All lines from the one containing "Viewport: 888px width, 930px" through the last line of the listing below are to be copied exactly. Exclude the pictures.

━━━━━━━━━━

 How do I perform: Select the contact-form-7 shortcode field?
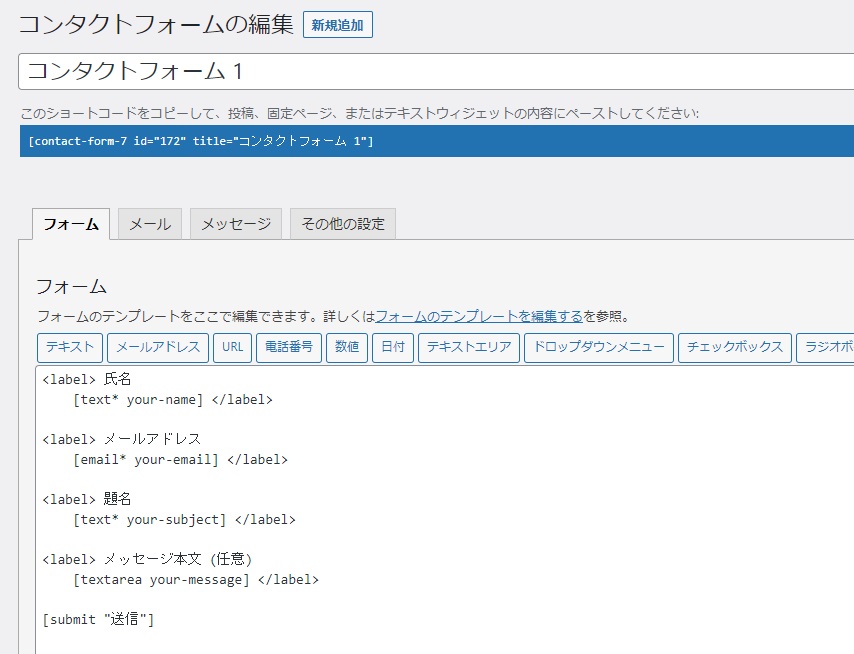click(437, 141)
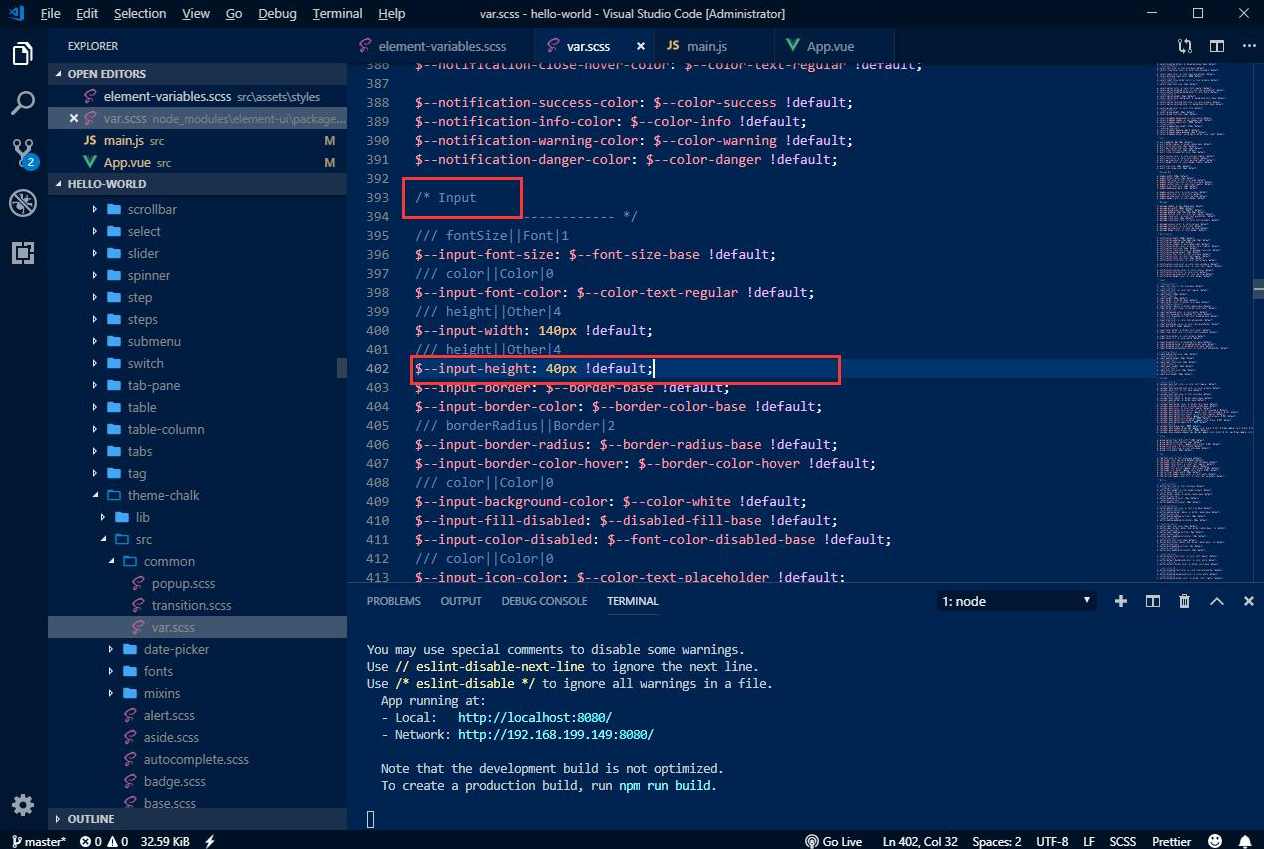Open the Source Control view

tap(22, 153)
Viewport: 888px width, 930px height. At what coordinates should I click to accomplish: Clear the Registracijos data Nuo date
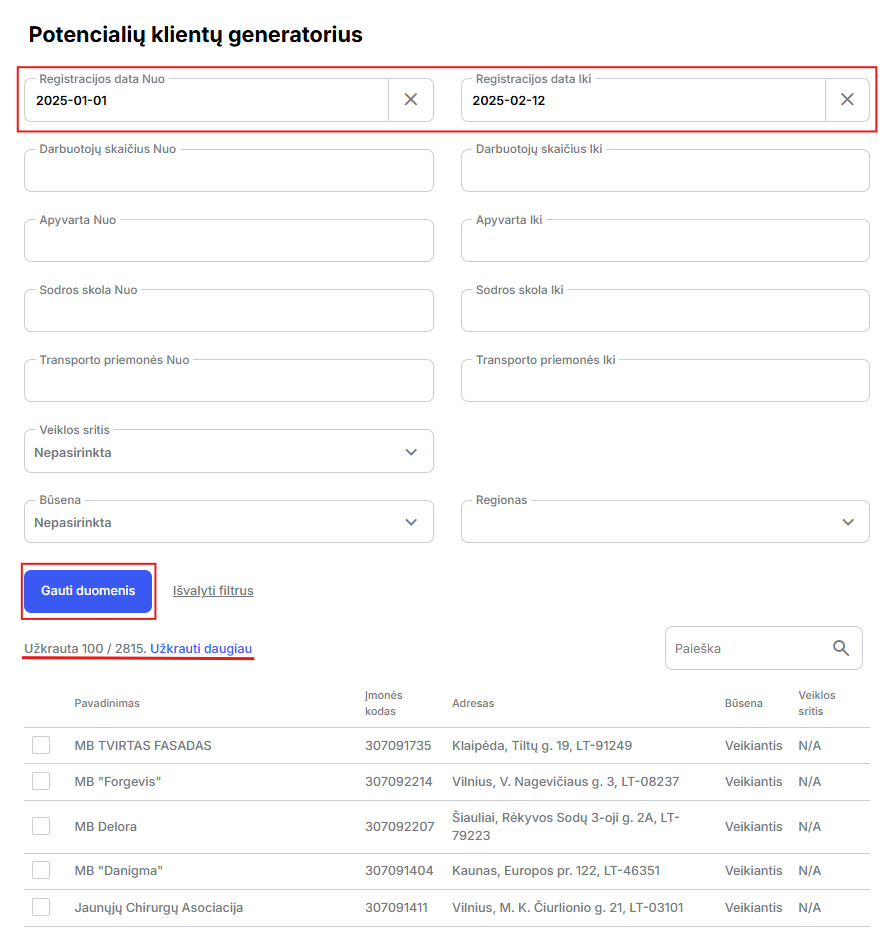coord(410,100)
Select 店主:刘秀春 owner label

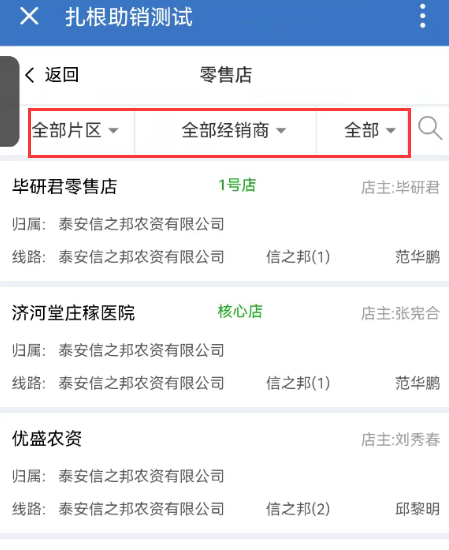[400, 439]
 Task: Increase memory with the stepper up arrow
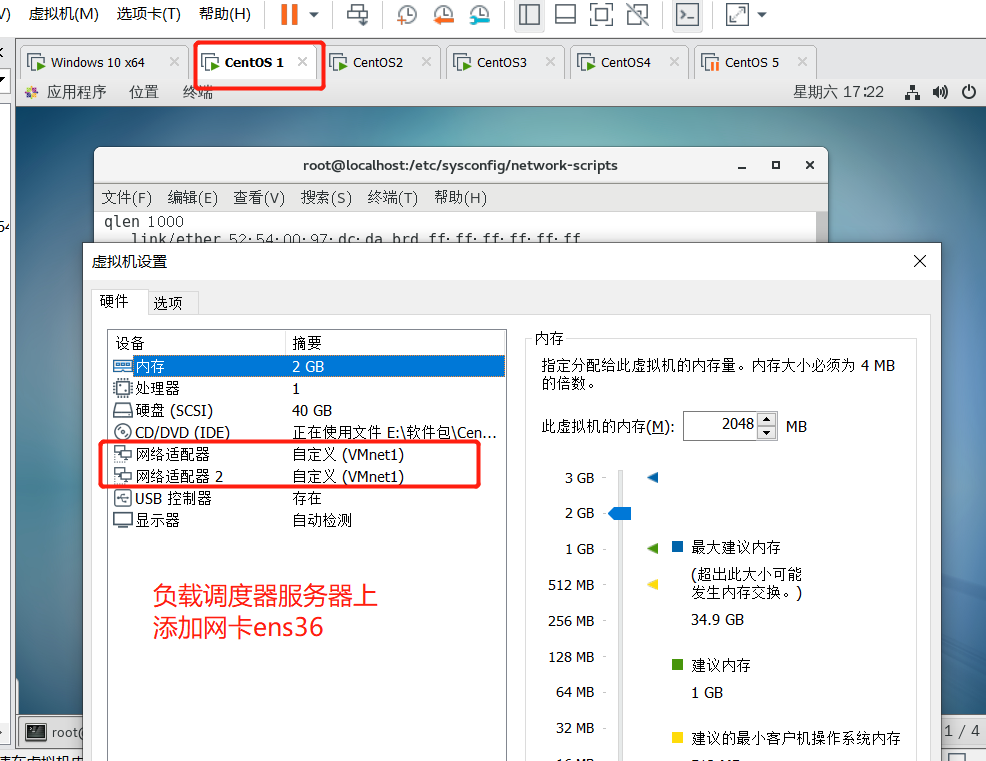(766, 419)
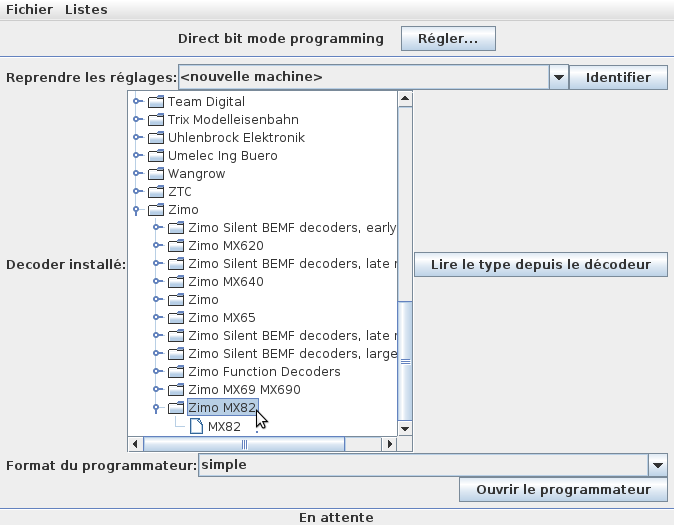Open the Format du programmateur dropdown
674x525 pixels.
pyautogui.click(x=658, y=465)
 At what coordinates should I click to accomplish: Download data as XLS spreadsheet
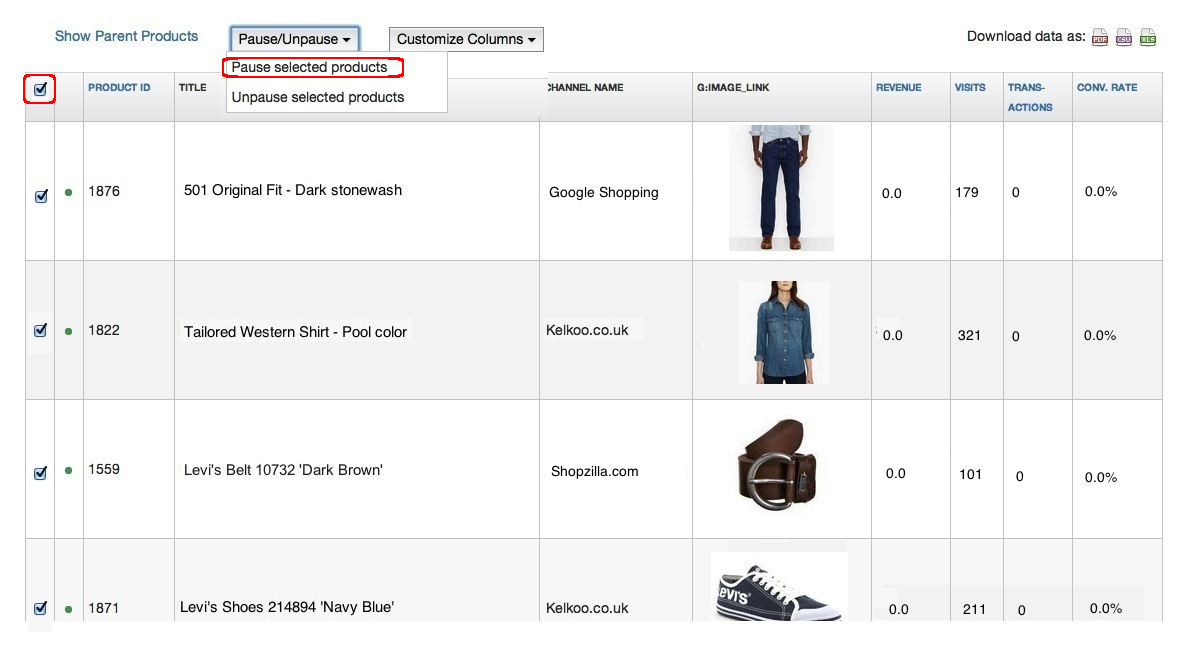pyautogui.click(x=1148, y=38)
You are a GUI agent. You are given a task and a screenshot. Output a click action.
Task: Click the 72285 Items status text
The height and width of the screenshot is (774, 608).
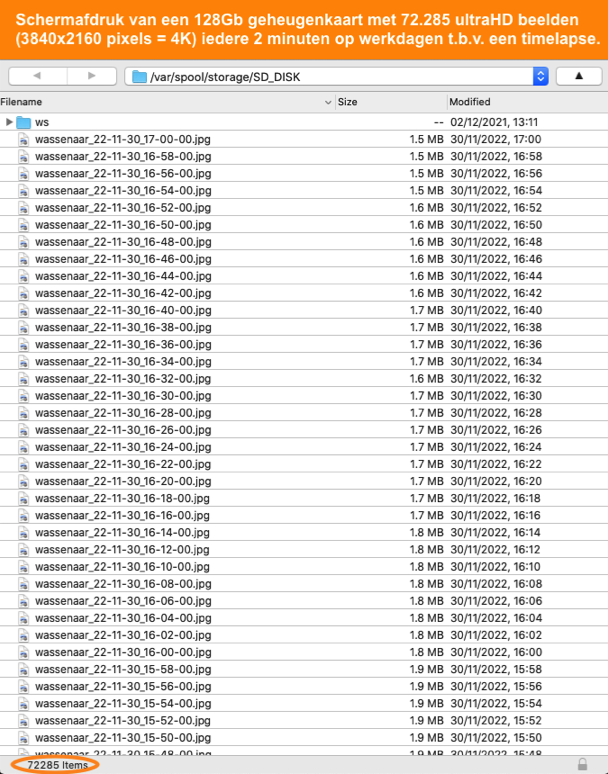pyautogui.click(x=57, y=764)
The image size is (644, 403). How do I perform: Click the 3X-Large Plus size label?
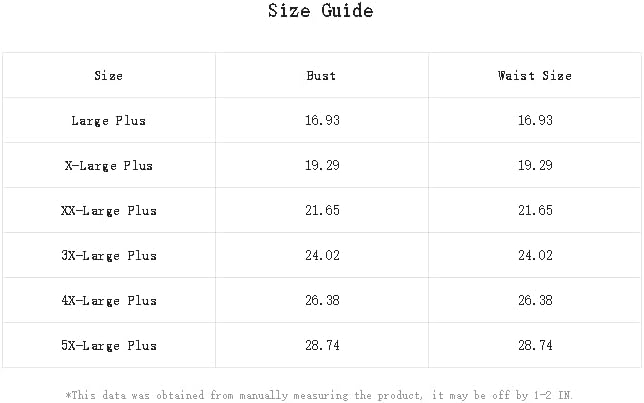(x=108, y=256)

━━━━━━━━━━

▶ Response box
Viewport: 888px width, 930px height. At what coordinates should I click to accomplish: Clear the Registracijos data Nuo date
coord(410,100)
Select 店主:刘秀春 owner label

[400, 439]
 Task: Increase memory with the stepper up arrow
(766, 419)
Open the Format du programmateur dropdown
674x525 pixels.
pyautogui.click(x=658, y=465)
 At what coordinates should I click to accomplish: Download data as XLS spreadsheet
pyautogui.click(x=1148, y=38)
You are a GUI agent. You are given a task and a screenshot. Output a click action.
Task: Click the 72285 Items status text
The height and width of the screenshot is (774, 608).
pyautogui.click(x=57, y=764)
The image size is (644, 403). How do I perform: Click the 3X-Large Plus size label?
(x=108, y=256)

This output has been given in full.